5 December, 2003
We arrived safe and sound last night around 8 PM our time. Under a brilliant Antarctic sun we set out to find a place to put up our camp. The practice we got at snow school and on our shake down trip went to good stead as the camp went up quickly and efficiently. By 11pm we were relaxing and talking with the other Beardmore residents who were waiting for our arrival, not so much for us but for what we brought, helicopters! We scheduled our work around heli's because our sought after prize is around 14,000 feet high and the only way we were getting there is by those magnificent rotary winged craft. Our departure from McMurdo was tied to the earliest date that the helicopters could leave for the field.
I have been few places where photographs could not do justice; this is one of those places. I will do my best to capture the immense beauty of the trans-Antarctic mountains but to try to capture the stark contrast between the dazzling white glaciers and the dark horizon piercing mountains that jut up touching the deep blue cloudless sky will be a tall order. I did bring my film camera to back up the digital equipment, which lacks the latitude to capture the transitions in luminosity. I realize too, the images that I can email are pitifully small in file size, so that will diminish your ability to share in the experience that we here are privileged to parcticipate in. Hopefully when I return home I can upload file images with greater detail.
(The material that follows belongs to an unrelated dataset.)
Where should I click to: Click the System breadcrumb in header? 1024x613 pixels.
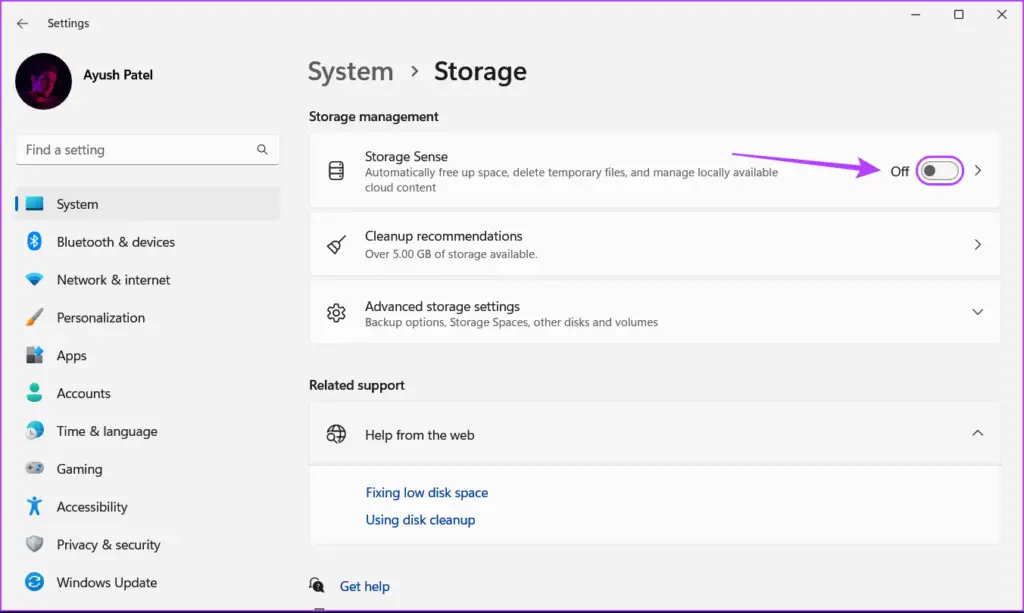(350, 72)
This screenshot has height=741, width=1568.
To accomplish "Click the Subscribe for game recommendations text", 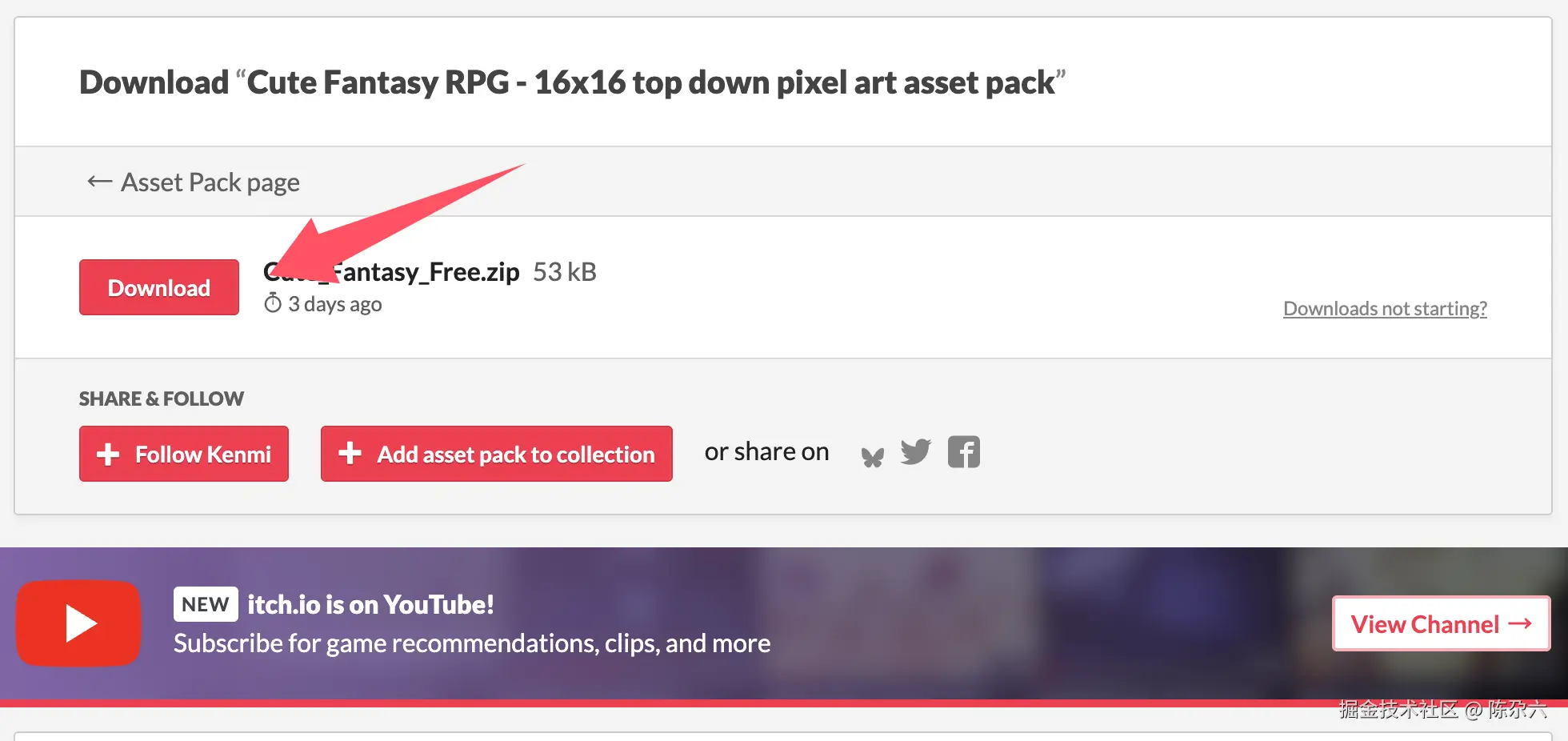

Presently, I am writing from the mess tent, run by Tanya, the camp cook who has been doing this for six seasons. She arrived in Antarctica seven years ago as a construction worker in McMurdo; she was following her husband here who was working out at a remote camp. But he was in the field and she was in McMurdo, understandably, she did not want to be separated from her husband so she applied for and got the position of remote camp cook. She, like many of the support staff here is thrilled to be here not only for the raw beauty of the place, but the education she receives on the side. "I love the PI's here." said Tanya, "they love to talk about their science, and they take the time to explain even the most basic concepts."
So on to our work. We will be off this afternoon making our first trip to Mt. Kirkpatrick. This is just a set up mission to map out the work ahead and get the lay of the land. I hear the chopper's blades slicing through the air so I must upload this journal entry and get packed for the next part of this expedition.